Stored records:
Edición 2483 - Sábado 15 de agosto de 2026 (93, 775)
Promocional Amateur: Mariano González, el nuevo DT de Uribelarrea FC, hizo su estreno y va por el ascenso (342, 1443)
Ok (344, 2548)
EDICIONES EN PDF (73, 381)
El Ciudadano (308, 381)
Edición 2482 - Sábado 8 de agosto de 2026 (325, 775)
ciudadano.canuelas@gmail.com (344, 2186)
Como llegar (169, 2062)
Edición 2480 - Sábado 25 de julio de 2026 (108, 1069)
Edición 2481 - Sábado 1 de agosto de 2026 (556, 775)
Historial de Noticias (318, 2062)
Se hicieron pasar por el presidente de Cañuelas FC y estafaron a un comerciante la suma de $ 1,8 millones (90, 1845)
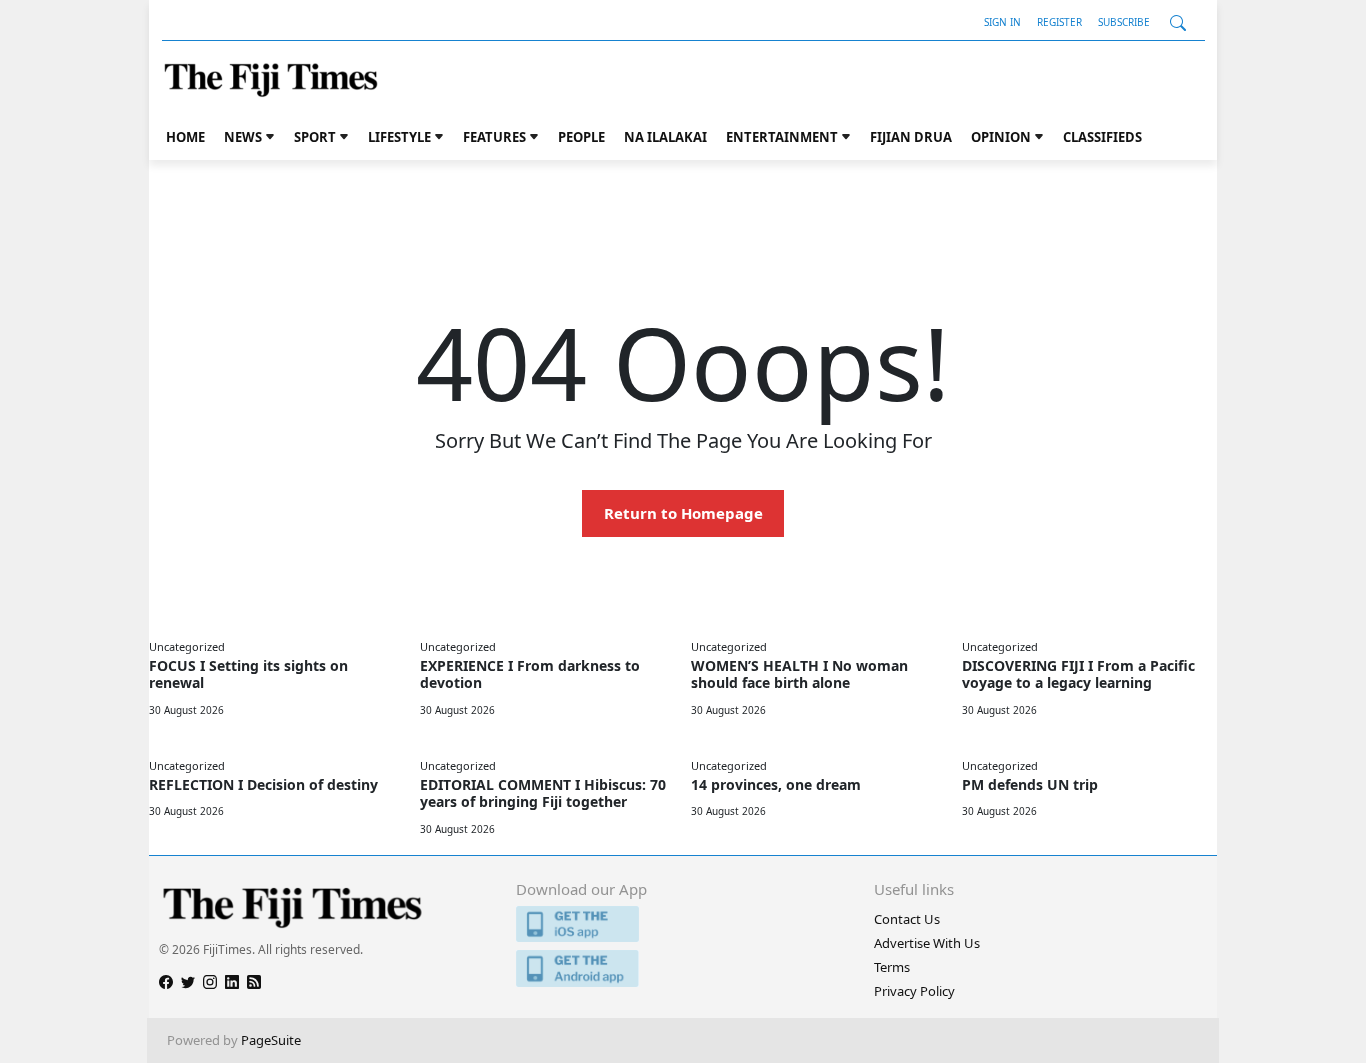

- _PROBLEM TO SOLVE_: Quote the entries in full. Any image among them is to be omitted from the copy.

- _TASK OUTPUT_:
Edición 2483 - Sábado 15 de agosto de 2026 (93, 775)
Promocional Amateur: Mariano González, el nuevo DT de Uribelarrea FC, hizo su estreno y va por el ascenso (342, 1443)
Ok (344, 2548)
EDICIONES EN PDF (73, 381)
El Ciudadano (308, 381)
Edición 2482 - Sábado 8 de agosto de 2026 (325, 775)
ciudadano.canuelas@gmail.com (344, 2186)
Como llegar (169, 2062)
Edición 2480 - Sábado 25 de julio de 2026 (108, 1069)
Edición 2481 - Sábado 1 de agosto de 2026 (556, 775)
Historial de Noticias (318, 2062)
Se hicieron pasar por el presidente de Cañuelas FC y estafaron a un comerciante la suma de $ 1,8 millones (90, 1845)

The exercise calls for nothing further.